Vladimir Nabokov
(San Petersburg, Rusia, 1899 - Montreux, Suiza, 1977)
Primer amor (1948)
(“First Love”)
Originalmente publicado, como “Colette”, en The New Yorker
(31 de julio de 1948, pág. 19);
se incluye, como el capítulo 7, en la “autobiografía” Speak, Memory
(Londres: Victor Gollancz Ltd., 1951);
Trece relatos (Nabokov’s Dozen)
(Nueva York: Doubleday & Company, 1958)
1.
En los primeros años de este siglo, una agencia de viajes de la avenida Nevski exhibía en su escaparate un modelo a escala de un coche cama internacional de color caoba. En su delicada verosimilitud superaba con creces la hojalata pintada de mis trenes eléctricos. Lamentablemente, no estaba a la venta. Se veía incluso la tapicería azul del interior, la piel repujada que orlaba las paredes del compartimento, los paneles de madera pulida con sus correspondientes espejos, las lámparas de lectura en forma de tulipa, además de muchos otros exasperantes detalles. Las ventanas espaciosas se alternaban con otras más estrechas, sencillas o geminadas y algunas de estas últimas eran de cristal esmerilado. En algunos compartimentos habían hecho las camas.
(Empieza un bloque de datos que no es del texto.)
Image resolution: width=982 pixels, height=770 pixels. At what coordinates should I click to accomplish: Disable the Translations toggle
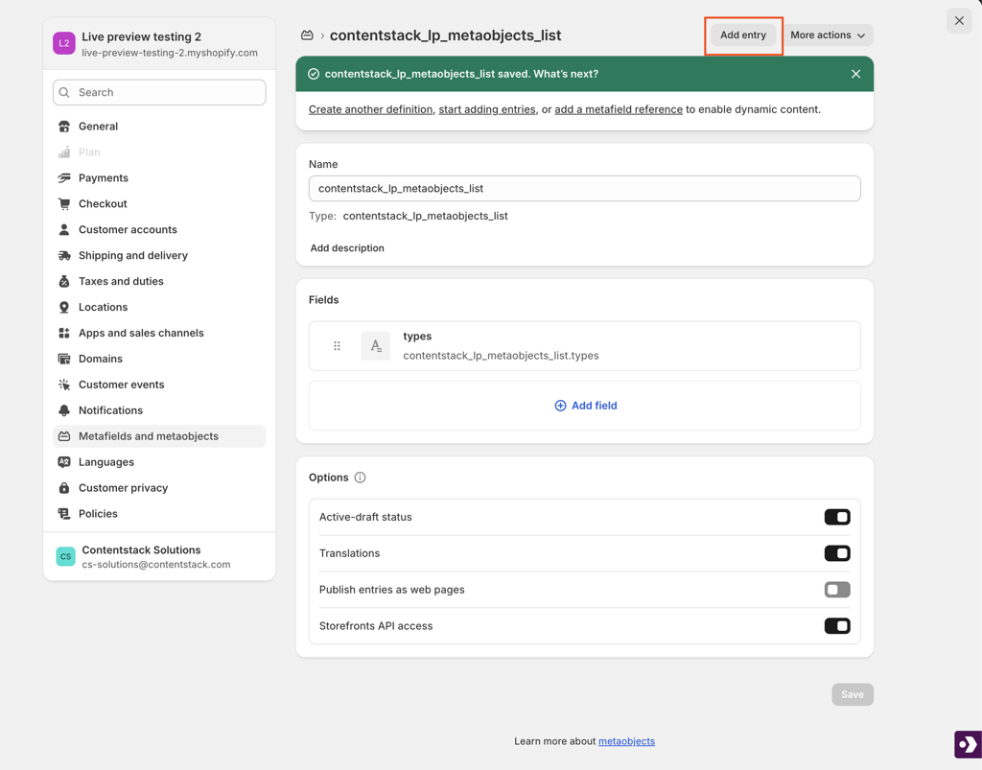(836, 553)
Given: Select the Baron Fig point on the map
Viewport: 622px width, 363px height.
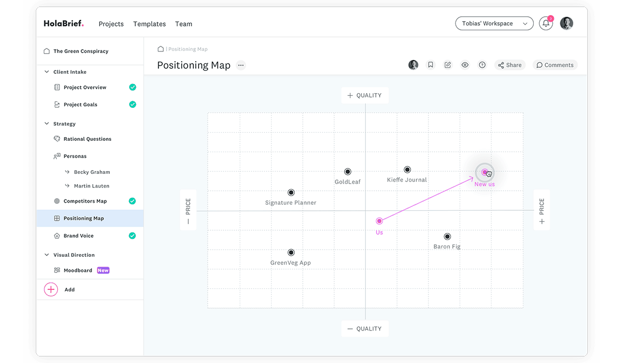Looking at the screenshot, I should (x=447, y=237).
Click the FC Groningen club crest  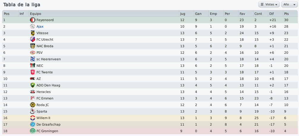point(33,131)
El entonces grandioso y elegante Nord Express (nunca fue el mismo después de la I Guerra Mundial), conformado únicamente por coches internacionales como aquél y con un solo trayecto bisemanal, unía San Petersburgo con París. Directamente con París, habría dicho, si los viajeros no se hubieran visto obligados a cambiar a otro tren de características similares en la frontera germano-rusa (Verzhbolovo-Eydtkuhnen), donde las sesenta pulgadas y media del ancho de vía de los perezosos ferrocarriles rusos daban lugar a las cincuenta y seis y media pulgadas de rigor en Europa y donde el carbón sucedía a los troncos de abedul.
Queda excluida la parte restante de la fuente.